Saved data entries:
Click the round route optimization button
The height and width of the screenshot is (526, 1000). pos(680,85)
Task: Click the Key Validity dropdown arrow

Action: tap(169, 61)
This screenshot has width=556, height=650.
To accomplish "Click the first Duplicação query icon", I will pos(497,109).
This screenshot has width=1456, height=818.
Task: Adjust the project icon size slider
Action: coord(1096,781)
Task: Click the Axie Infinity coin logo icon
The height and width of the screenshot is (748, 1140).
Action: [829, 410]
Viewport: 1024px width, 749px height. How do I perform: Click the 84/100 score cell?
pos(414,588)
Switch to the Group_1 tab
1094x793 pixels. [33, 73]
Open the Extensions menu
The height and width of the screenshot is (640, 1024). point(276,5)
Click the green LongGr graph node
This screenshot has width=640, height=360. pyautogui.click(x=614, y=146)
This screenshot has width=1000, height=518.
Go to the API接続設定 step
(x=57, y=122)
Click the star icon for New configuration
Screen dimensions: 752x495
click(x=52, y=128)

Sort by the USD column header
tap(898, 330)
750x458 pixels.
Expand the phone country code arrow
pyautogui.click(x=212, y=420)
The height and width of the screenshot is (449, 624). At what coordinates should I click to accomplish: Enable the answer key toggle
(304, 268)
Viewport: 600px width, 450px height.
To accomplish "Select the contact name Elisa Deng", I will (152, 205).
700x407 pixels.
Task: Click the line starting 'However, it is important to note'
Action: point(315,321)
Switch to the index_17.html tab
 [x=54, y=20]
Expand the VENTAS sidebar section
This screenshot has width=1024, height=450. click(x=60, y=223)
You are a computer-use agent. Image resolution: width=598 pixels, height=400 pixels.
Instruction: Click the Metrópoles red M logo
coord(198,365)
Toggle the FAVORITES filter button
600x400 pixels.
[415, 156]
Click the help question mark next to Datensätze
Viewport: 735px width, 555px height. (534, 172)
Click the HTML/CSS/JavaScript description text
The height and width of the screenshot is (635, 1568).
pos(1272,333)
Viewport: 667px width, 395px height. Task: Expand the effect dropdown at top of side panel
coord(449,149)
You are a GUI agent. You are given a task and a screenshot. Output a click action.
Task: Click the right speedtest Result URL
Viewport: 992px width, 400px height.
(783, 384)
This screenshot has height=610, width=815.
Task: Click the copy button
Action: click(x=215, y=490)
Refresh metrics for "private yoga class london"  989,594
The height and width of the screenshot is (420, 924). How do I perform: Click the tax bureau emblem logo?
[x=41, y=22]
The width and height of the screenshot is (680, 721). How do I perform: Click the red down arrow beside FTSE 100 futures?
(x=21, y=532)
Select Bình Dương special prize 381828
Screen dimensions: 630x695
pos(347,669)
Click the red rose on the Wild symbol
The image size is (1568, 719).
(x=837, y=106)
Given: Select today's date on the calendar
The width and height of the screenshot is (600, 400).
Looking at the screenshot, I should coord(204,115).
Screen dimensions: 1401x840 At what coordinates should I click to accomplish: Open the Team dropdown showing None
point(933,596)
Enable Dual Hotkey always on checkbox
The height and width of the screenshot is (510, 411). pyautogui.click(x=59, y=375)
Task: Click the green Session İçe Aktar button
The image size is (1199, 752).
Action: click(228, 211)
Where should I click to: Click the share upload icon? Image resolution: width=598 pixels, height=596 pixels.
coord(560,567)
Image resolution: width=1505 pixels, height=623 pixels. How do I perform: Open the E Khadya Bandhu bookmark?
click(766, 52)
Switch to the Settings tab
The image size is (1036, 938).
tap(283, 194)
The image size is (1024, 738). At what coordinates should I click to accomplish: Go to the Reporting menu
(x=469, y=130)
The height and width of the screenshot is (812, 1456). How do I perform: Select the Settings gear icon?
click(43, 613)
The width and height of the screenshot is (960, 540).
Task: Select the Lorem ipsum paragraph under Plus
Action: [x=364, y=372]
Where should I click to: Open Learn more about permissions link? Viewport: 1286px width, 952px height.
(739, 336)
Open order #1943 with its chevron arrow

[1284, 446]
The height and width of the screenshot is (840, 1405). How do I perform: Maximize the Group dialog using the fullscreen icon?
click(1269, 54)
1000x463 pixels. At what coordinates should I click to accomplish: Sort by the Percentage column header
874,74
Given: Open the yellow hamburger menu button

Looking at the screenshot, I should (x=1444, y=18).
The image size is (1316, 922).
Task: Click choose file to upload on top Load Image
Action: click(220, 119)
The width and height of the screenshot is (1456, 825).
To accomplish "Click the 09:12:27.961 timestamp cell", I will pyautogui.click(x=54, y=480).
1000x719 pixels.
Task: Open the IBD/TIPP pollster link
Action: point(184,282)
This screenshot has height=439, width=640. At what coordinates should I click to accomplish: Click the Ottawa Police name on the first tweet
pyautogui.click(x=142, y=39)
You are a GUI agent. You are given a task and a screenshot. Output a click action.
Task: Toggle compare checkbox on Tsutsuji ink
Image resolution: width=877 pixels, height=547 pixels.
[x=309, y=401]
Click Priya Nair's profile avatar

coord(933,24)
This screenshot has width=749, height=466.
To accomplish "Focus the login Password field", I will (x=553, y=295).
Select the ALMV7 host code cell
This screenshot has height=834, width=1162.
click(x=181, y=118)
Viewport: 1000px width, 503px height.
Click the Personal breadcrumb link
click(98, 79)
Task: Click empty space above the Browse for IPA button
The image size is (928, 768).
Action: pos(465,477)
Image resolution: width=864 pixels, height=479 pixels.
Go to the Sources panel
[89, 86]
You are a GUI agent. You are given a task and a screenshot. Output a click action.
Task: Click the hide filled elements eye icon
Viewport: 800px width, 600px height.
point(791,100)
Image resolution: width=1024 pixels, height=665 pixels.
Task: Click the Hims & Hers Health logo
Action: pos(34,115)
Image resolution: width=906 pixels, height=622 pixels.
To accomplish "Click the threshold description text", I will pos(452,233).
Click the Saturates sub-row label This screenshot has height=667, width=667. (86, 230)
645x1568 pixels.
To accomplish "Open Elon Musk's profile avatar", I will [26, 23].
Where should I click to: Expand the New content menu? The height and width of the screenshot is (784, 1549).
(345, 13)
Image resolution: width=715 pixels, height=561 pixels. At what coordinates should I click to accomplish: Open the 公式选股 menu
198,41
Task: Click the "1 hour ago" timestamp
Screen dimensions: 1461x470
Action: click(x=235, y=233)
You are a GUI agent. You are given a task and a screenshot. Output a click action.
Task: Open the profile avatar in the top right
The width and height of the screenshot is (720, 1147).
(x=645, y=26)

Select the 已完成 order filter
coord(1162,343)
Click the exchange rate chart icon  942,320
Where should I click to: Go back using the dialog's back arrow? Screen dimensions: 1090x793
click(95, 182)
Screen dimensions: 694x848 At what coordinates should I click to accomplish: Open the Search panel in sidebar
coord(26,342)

## WHAT THE TASK REQUIRES
Transcribe all the entries, keeping each one exactly as it is.

## OUTPUT FOR THIS EXERCISE
Click the round route optimization button
The height and width of the screenshot is (526, 1000). pos(680,85)
Task: Click the Key Validity dropdown arrow

Action: tap(169, 61)
This screenshot has width=556, height=650.
To accomplish "Click the first Duplicação query icon", I will pos(497,109).
This screenshot has width=1456, height=818.
Task: Adjust the project icon size slider
Action: coord(1096,781)
Task: Click the Axie Infinity coin logo icon
The height and width of the screenshot is (748, 1140).
Action: [829, 410]
Viewport: 1024px width, 749px height. How do I perform: Click the 84/100 score cell?
pos(414,588)
Switch to the Group_1 tab
1094x793 pixels. [33, 73]
Open the Extensions menu
The height and width of the screenshot is (640, 1024). point(276,5)
Click the green LongGr graph node
This screenshot has width=640, height=360. pyautogui.click(x=614, y=146)
This screenshot has width=1000, height=518.
Go to the API接続設定 step
(x=57, y=122)
Click the star icon for New configuration
Screen dimensions: 752x495
click(x=52, y=128)

Sort by the USD column header
tap(898, 330)
750x458 pixels.
Expand the phone country code arrow
pyautogui.click(x=212, y=420)
The height and width of the screenshot is (449, 624). At what coordinates should I click to accomplish: Enable the answer key toggle
(304, 268)
Viewport: 600px width, 450px height.
To accomplish "Select the contact name Elisa Deng", I will (152, 205).
700x407 pixels.
Task: Click the line starting 'However, it is important to note'
Action: point(315,321)
Switch to the index_17.html tab
 [x=54, y=20]
Expand the VENTAS sidebar section
This screenshot has width=1024, height=450. click(x=60, y=223)
You are a computer-use agent. Image resolution: width=598 pixels, height=400 pixels.
Instruction: Click the Metrópoles red M logo
coord(198,365)
Toggle the FAVORITES filter button
600x400 pixels.
[415, 156]
Click the help question mark next to Datensätze
Viewport: 735px width, 555px height. (534, 172)
Click the HTML/CSS/JavaScript description text
The height and width of the screenshot is (635, 1568).
pos(1272,333)
Viewport: 667px width, 395px height. Task: Expand the effect dropdown at top of side panel
coord(449,149)
You are a GUI agent. You are given a task and a screenshot. Output a click action.
Task: Click the right speedtest Result URL
Viewport: 992px width, 400px height.
(783, 384)
This screenshot has height=610, width=815.
Task: Click the copy button
Action: click(x=215, y=490)
Refresh metrics for "private yoga class london"  989,594
The height and width of the screenshot is (420, 924). How do I perform: Click the tax bureau emblem logo?
[x=41, y=22]
The width and height of the screenshot is (680, 721). How do I perform: Click the red down arrow beside FTSE 100 futures?
(x=21, y=532)
Select Bình Dương special prize 381828
Screen dimensions: 630x695
pos(347,669)
Click the red rose on the Wild symbol
The image size is (1568, 719).
(x=837, y=106)
Given: Select today's date on the calendar
The width and height of the screenshot is (600, 400).
Looking at the screenshot, I should coord(204,115).
Screen dimensions: 1401x840 At what coordinates should I click to accomplish: Open the Team dropdown showing None
point(933,596)
Enable Dual Hotkey always on checkbox
The height and width of the screenshot is (510, 411). pyautogui.click(x=59, y=375)
Task: Click the green Session İçe Aktar button
The image size is (1199, 752).
Action: click(228, 211)
Where should I click to: Click the share upload icon? Image resolution: width=598 pixels, height=596 pixels.
coord(560,567)
Image resolution: width=1505 pixels, height=623 pixels. How do I perform: Open the E Khadya Bandhu bookmark?
click(766, 52)
Switch to the Settings tab
The image size is (1036, 938).
tap(283, 194)
The image size is (1024, 738). At what coordinates should I click to accomplish: Go to the Reporting menu
(x=469, y=130)
The height and width of the screenshot is (812, 1456). How do I perform: Select the Settings gear icon?
click(43, 613)
The width and height of the screenshot is (960, 540).
Task: Select the Lorem ipsum paragraph under Plus
Action: [x=364, y=372]
Where should I click to: Open Learn more about permissions link? Viewport: 1286px width, 952px height.
(739, 336)
Open order #1943 with its chevron arrow

[1284, 446]
The height and width of the screenshot is (840, 1405). How do I perform: Maximize the Group dialog using the fullscreen icon?
click(1269, 54)
1000x463 pixels. At what coordinates should I click to accomplish: Sort by the Percentage column header
874,74
Given: Open the yellow hamburger menu button

Looking at the screenshot, I should (x=1444, y=18).
The image size is (1316, 922).
Task: Click choose file to upload on top Load Image
Action: click(220, 119)
The width and height of the screenshot is (1456, 825).
To accomplish "Click the 09:12:27.961 timestamp cell", I will pyautogui.click(x=54, y=480).
1000x719 pixels.
Task: Open the IBD/TIPP pollster link
Action: point(184,282)
This screenshot has height=439, width=640. At what coordinates should I click to accomplish: Click the Ottawa Police name on the first tweet
pyautogui.click(x=142, y=39)
You are a GUI agent. You are given a task and a screenshot. Output a click action.
Task: Toggle compare checkbox on Tsutsuji ink
Image resolution: width=877 pixels, height=547 pixels.
[x=309, y=401]
Click Priya Nair's profile avatar

coord(933,24)
This screenshot has width=749, height=466.
To accomplish "Focus the login Password field", I will (x=553, y=295).
Select the ALMV7 host code cell
This screenshot has height=834, width=1162.
click(x=181, y=118)
Viewport: 1000px width, 503px height.
Click the Personal breadcrumb link
click(98, 79)
Task: Click empty space above the Browse for IPA button
The image size is (928, 768).
Action: pos(465,477)
Image resolution: width=864 pixels, height=479 pixels.
Go to the Sources panel
[89, 86]
You are a GUI agent. You are given a task and a screenshot. Output a click action.
Task: Click the hide filled elements eye icon
Viewport: 800px width, 600px height.
point(791,100)
Image resolution: width=1024 pixels, height=665 pixels.
Task: Click the Hims & Hers Health logo
Action: pos(34,115)
Image resolution: width=906 pixels, height=622 pixels.
To accomplish "Click the threshold description text", I will pos(452,233).
Click the Saturates sub-row label This screenshot has height=667, width=667. (86, 230)
645x1568 pixels.
To accomplish "Open Elon Musk's profile avatar", I will [26, 23].
Where should I click to: Expand the New content menu? The height and width of the screenshot is (784, 1549).
(345, 13)
Image resolution: width=715 pixels, height=561 pixels. At what coordinates should I click to accomplish: Open the 公式选股 menu
198,41
Task: Click the "1 hour ago" timestamp
Screen dimensions: 1461x470
Action: click(x=235, y=233)
You are a GUI agent. You are given a task and a screenshot. Output a click action.
Task: Open the profile avatar in the top right
The width and height of the screenshot is (720, 1147).
(x=645, y=26)

Select the 已完成 order filter
coord(1162,343)
Click the exchange rate chart icon  942,320
Where should I click to: Go back using the dialog's back arrow? Screen dimensions: 1090x793
click(95, 182)
Screen dimensions: 694x848 At what coordinates should I click to accomplish: Open the Search panel in sidebar
coord(26,342)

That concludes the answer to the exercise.